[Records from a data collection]
┌────────
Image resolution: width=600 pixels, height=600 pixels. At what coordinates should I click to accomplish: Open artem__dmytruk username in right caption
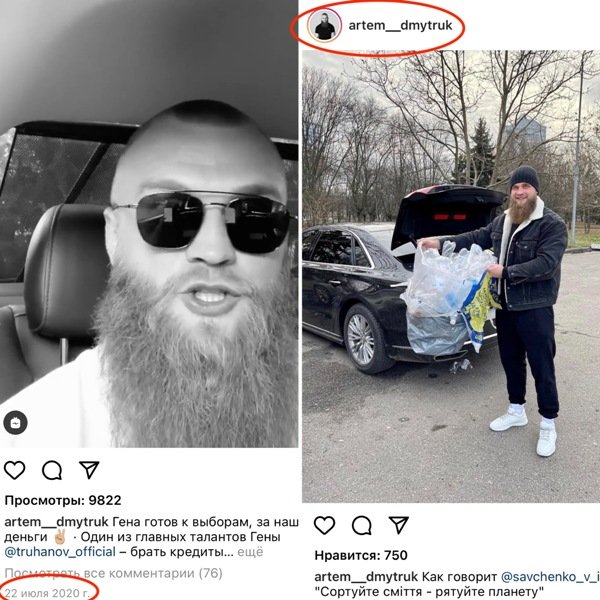[366, 577]
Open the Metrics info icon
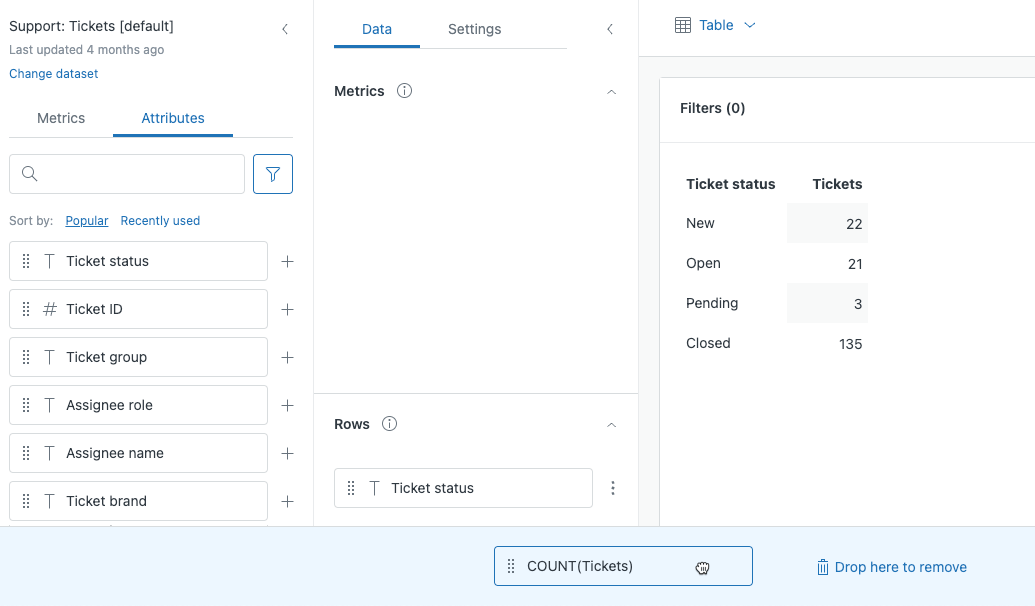 click(404, 91)
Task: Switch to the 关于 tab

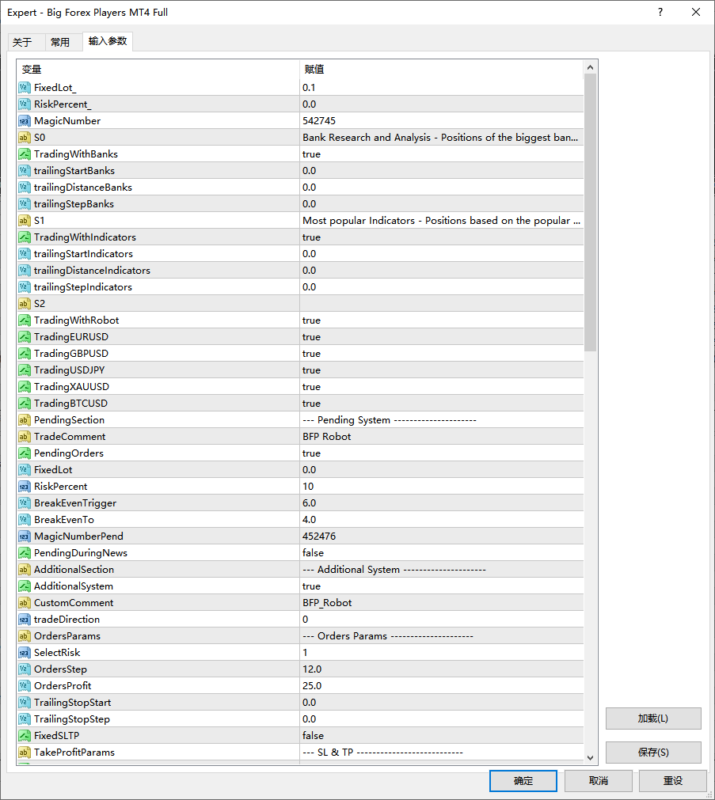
└────────
**What you are asked to do**
When you reproduce the entries above, keep every word exact and leave the images out.

**Exercise solution**
Image resolution: width=600 pixels, height=600 pixels. At what coordinates should I click to accomplish: Open artem__dmytruk username in right caption
[366, 577]
Open the Metrics info icon
 click(404, 91)
Task: Switch to the 关于 tab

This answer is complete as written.